According to Treasury, SA has followed a cautious approach to capital flows since the abolition of the financial rand in 1991, progressively recalibrating exchange controls in line with macroeconomic policy, while recognising the economy’s exposure to volatile flows and sharp exchange rate movements. In recent years, the Treasury and the SA Reserve Bank have reviewed the existing framework to better support growth and global integration while managing financial stability risks.
The draft regulations reflect what Treasury describes as a “positive bias” approach, shifting away from heavy reliance on transaction pre‑approvals and towards enhanced reporting, risk‑based surveillance of high‑impact and high‑risk transactions, and stronger action against illicit financial flows.
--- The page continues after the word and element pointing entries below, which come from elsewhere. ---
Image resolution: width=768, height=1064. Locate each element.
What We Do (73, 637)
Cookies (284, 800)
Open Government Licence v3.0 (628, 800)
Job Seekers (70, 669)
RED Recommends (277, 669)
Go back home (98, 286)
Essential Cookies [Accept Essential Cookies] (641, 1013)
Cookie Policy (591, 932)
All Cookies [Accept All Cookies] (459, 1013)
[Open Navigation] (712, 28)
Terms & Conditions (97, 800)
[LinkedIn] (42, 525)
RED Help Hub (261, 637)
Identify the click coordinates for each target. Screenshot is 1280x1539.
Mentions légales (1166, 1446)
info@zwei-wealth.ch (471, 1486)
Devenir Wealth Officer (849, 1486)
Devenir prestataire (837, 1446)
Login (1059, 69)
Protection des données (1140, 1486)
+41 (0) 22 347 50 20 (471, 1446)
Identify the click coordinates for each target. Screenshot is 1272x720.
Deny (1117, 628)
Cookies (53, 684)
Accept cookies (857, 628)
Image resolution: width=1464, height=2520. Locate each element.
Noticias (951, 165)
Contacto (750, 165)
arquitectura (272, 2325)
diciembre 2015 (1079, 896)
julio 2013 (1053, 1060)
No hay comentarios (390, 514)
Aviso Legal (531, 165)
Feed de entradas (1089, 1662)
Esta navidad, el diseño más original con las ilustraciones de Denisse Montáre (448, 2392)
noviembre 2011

Treasury says this approach aims to align the framework with international practice while using existing macroprudential tools to manage risks.
Key features include provisions that address gaps in the current rules, particularly on cross‑border crypto asset transactions, to complement regulation already overseen by the Financial Sector Conduct Authority and the Financial Intelligence Centre. Other proposed changes include updated definitions, transitional arrangements, administrative sanctions for regulated entities, increased penalties, clearer requirements for declaring foreign assets, and removal of restrictions on dealing in securities owned by non‑residents.
The draft also seeks to clarify rules affecting local businesses controlled from outside SA. Treasury says once finalised, the new regulations will be accompanied by updated manuals and transitional exemptions to support implementation, while retaining certain measures where necessary to protect the economy.